1. YAZARLAR

  2. Haksöz

  3. Suriye-İran: Kaçınılmaz İttifak

Suriye-İran: Kaçınılmaz İttifak

Haziran 1999A+A-

Hatemi Arap Ülkelerini kapsayan gezisine Suriye'den başladı. Hatemi Cumhurbaşkanı olmadan 30 gün önce 4.8.1997 tarihinde, Hafız Esad Tahran'a gitmiş ve yaptığı görüşmelerden sonra İran ve Suriye arasındaki ilişkilerin ilerde çok daha güçleneceğini ve iki ülkenin arasını bozmak isteyen düşmanların planlarının başarısızlığa uğrayacağını söylemişti.

Hatemi, Cumhurbaşkanı seçilmesinin 2. yıldönümünde Arap ülkelerini kapsayan bir geziye çıktı ve ilk durak olarak da Şam'a gitti. Dışişleri, İçişleriyle çok sıkı bağlantılı olan İran gibi bir ülke için ilk durak olarak Şam'ın seçilmesi bir tesadüf değildir. Bu İslam Devrimi'nin başarıya ulaşmasının ilk gününden başlayarak bu güne uzanan Tahran-Şam ilişkilerinin bir yansımasını ve o günden bu güne tüm değişmelere rağmen Şam'ın İran için Arap Dünyasına açılan kapı olduğunu ifade eden bir semboldür. Geçen 20 yıl boyunca Tahran-Şam ilişkileri etrafında gündeme gelen soru, bu ilişkinin boşanma imkanı olamayan bir "katolik nikahı"mı, yoksa zamanla ve karşılıklı çıkışlarla sınırlı bir ilişki mi olduğu yönündeydi. Suriye'li kaynaklar Şam-Tahran ilişkilerinin 20 yıl içerisinde her ilişkinin kavuşabileceği büyük zorluklarla karşılaştığını ancak bunları sürekli aştıklarını çünkü mevcut ilişkinin, detaylardaki bazı karşıtlıklarına rağmen temelde stratejik olarak tam bir ittifak üzerine bina edildiğini söylüyorlar.

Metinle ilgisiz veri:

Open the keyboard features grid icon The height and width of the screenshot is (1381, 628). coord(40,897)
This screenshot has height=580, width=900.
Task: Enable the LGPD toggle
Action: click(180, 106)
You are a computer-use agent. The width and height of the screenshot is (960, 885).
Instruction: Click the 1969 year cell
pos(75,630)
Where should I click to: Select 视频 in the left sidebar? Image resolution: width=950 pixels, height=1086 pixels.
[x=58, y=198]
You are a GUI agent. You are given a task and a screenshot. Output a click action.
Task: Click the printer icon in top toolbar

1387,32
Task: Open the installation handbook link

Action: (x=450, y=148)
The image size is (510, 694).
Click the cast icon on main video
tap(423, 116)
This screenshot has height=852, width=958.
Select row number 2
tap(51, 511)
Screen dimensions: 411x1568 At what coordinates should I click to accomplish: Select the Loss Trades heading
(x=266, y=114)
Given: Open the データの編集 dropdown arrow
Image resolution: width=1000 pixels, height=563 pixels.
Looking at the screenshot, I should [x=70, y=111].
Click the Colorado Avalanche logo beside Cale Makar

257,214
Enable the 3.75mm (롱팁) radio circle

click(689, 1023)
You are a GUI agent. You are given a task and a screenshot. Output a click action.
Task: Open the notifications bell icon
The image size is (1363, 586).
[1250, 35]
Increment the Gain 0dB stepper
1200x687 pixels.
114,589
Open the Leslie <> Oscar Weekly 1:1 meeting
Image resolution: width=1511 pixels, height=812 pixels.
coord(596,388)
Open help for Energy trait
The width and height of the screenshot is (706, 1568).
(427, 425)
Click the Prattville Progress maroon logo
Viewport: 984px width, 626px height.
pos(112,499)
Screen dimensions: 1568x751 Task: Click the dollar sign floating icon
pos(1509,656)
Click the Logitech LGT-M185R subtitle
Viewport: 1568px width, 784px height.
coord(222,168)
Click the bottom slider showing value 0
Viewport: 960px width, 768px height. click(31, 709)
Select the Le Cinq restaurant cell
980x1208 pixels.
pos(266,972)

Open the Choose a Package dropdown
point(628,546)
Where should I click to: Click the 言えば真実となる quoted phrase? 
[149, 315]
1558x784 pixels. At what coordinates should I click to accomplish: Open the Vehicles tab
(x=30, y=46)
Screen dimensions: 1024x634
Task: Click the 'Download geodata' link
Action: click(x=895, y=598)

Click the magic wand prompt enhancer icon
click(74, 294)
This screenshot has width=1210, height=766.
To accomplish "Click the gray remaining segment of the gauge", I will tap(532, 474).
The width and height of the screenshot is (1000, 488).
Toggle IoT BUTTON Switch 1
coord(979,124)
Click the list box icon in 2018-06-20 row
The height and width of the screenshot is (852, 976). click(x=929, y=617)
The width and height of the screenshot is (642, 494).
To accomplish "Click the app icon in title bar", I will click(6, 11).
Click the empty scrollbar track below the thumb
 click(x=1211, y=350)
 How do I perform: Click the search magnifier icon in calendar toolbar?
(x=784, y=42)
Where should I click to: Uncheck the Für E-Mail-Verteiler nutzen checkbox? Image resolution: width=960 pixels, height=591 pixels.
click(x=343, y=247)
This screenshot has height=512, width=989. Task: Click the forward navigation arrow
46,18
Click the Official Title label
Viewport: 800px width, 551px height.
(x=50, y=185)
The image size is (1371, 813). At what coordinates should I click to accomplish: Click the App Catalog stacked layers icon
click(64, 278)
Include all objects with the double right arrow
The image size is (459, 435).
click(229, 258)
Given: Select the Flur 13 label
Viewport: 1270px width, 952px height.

Kuşku yok ki Hatemi ve Hafız Esad arasındaki görüşmeler iki sene önce Tahran'da yapılan görüşmelerden çok daha derinlikli ve kapsamlıydı çünkü iki yıl önce Hatemi, karşılıklı ilişkilerin tüm özellikleri üzerinde bilgiye ve selahiyete sahip değildi; bugün ise her alanda görüşü ve projesi olan bir başka konumunda. Bu görüşmelerden sızan bilgilere ve söylentilere göre konuşulan en önemli konumlardan birisi Kosova olayının patlamasıyla dünya gündeminden düşen Irak sorunuydu. Amerika'nın planlarına göre 1999 yılı Irak'ta birtakım değişikliklerin gerçekleşeceği bir yıldı. Tahran ve Şam ise kendilerinin yok sayılarak Irak'ın kaderinin belirlenmesine izin vermeyeceklerini belirtiyorlar ve ortak tavır geliştiriyorlar. Bu da Irak'ın bağımsızlığını, üzerinde hiçbir bölünme olmaksızın toprak bütünlüğüne riayet etme yönünde bir tavır. Suriye'nin böyle bir tutum geliştirmesi daha çok milli sebeblere dayanmakla birlikte, İran için de ciddi bir tehlikenin ifadesidir. Çünkü Irak sınırlarında meydana gelecek herhangi bir değişme İran'ı doğrudan etkileyecektir.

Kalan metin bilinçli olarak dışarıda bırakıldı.